I am using the ASPnet Zero code for setting the CORS options:
//Configure CORS for angular2 UI services.AddCors(options => { options.AddPolicy(DefaultCorsPolicyName, builder => { //App:CorsOrigins in appsettings.json can contain more than one address with splitted by comma. builder .WithOrigins( // App:CorsOrigins in appsettings.json can contain more than one address separated by comma. _appConfiguration["App:CorsOrigins"] .Split(",", StringSplitOptions.RemoveEmptyEntries) .Select(o => o.RemovePostFix("/")) .ToArray() ) .SetIsOriginAllowedToAllowWildcardSubdomains() .AllowAnyHeader() .AllowAnyMethod() .AllowCredentials(); }); });
So, it appears that it is the wildcards that are causing the server to not send the CORS allowed domains header.
-
0
It looks like there are are some known issues here, but no AzpNetZero sanctioned resolution. Can you please confirm what the resolution process is?
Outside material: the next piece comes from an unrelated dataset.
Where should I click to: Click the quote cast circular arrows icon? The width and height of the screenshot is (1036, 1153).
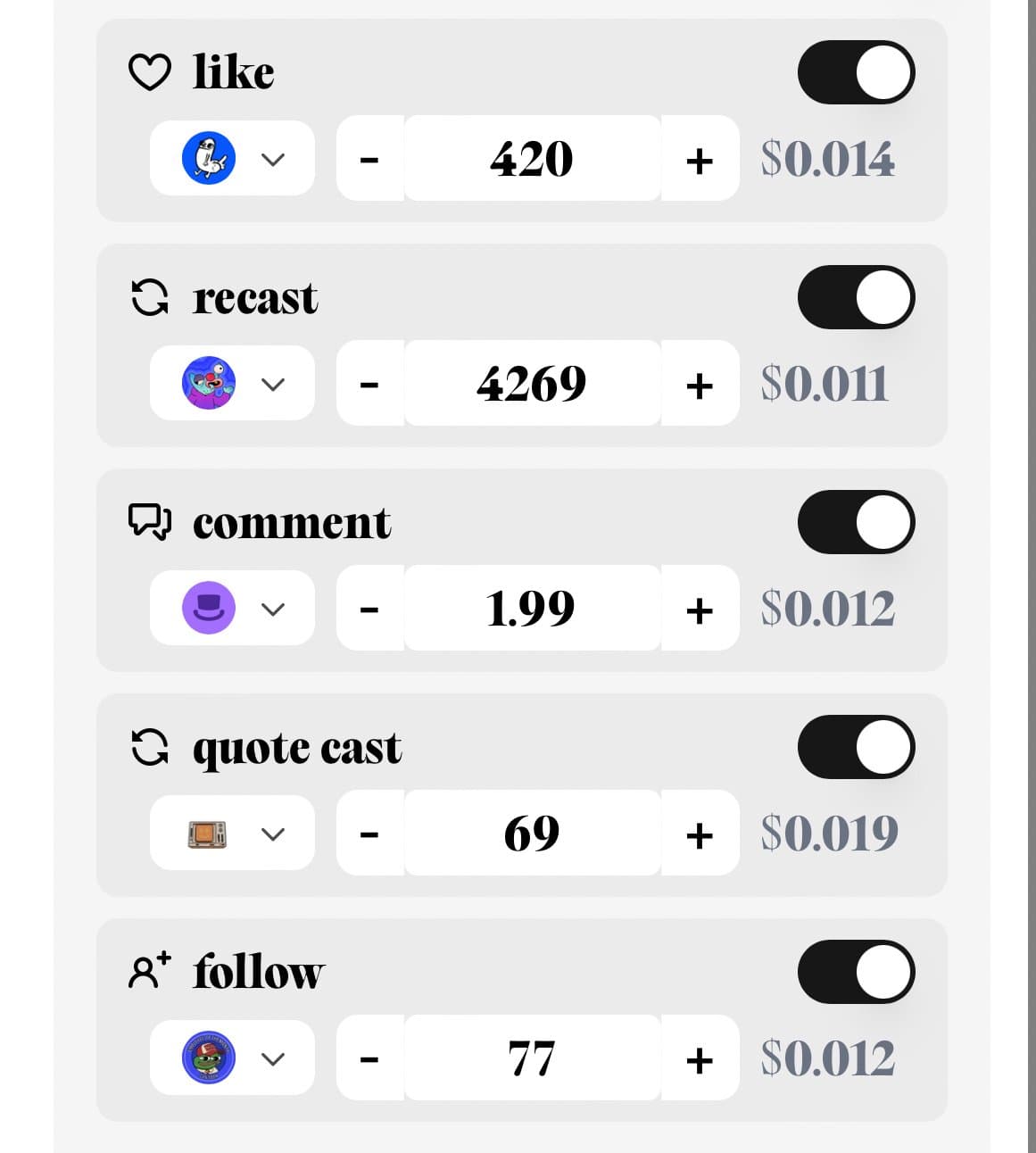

https://support.aspnetzero.com/QA/Questions/7212/Chat-feature-is-not-working-on-Angular-app-deployed-as-a-container-in-Azure https://support.aspnetzero.com/QA/Questions/8864/CORS-configuration-problem---850
-
0
Another test result - the following works, for ALL subdomains - not just single-level ones
builder .WithOrigins( // App:CorsOrigins in appsettings.json can contain more than one address separated by comma. "http://*.myredactedhost.com" .Split(",", StringSplitOptions.RemoveEmptyEntries) .Select(o => o.RemovePostFix("/")) .ToArray() ) .SetIsOriginAllowedToAllowWildcardSubdomains() .AllowAnyHeader() .AllowAnyMethod() .AllowCredentials();
-
0
Hi @adam.langley
If it works this way, could your app be reading configurations from a differnet file then you expected ?
-
0
Hi,
I've done some more investigation.
It does appear that the app is not loading 'appsettings.Staging.json'.
I have logged into Azure console, and check the environment variables:
ASPNETCORE_ENVIRONMENT=Staging
Has been set...
And my settings file name (as per the template)
appsettings.Staging.json
I can put an error in this json file, and reload the web service (by touching the web.config) - and no error is shown. If I put a syntax error in appsettings.json and reload the app - I do get an error.
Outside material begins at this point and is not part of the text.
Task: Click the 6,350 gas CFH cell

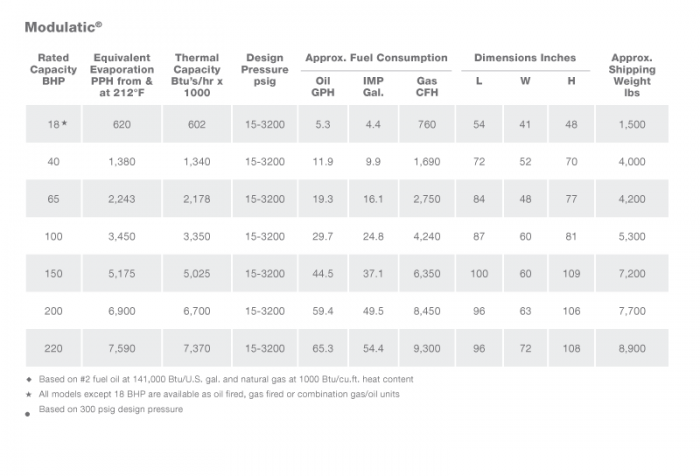Action: (x=427, y=273)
So, it's clear that the web app is loading appsettings.json, NOT appsettings.Staging.json - even though the ASPNETCORE_ENVIRONMENT environment variable has been set.
Please advise,
Thanks,
-
0
Ok - I've figured it out.
The template contains a web.config which contains hard-coded environment variable overrides:
<environmentVariables> <!--environmentVariable name="ASPNETCORE_ENVIRONMENT" value="Development" /--> <environmentVariable name="COMPLUS_ForceENC" value="1" /> </environmentVariables>
I commented this out, and it is now correctly loading the environment from Azure App Settings.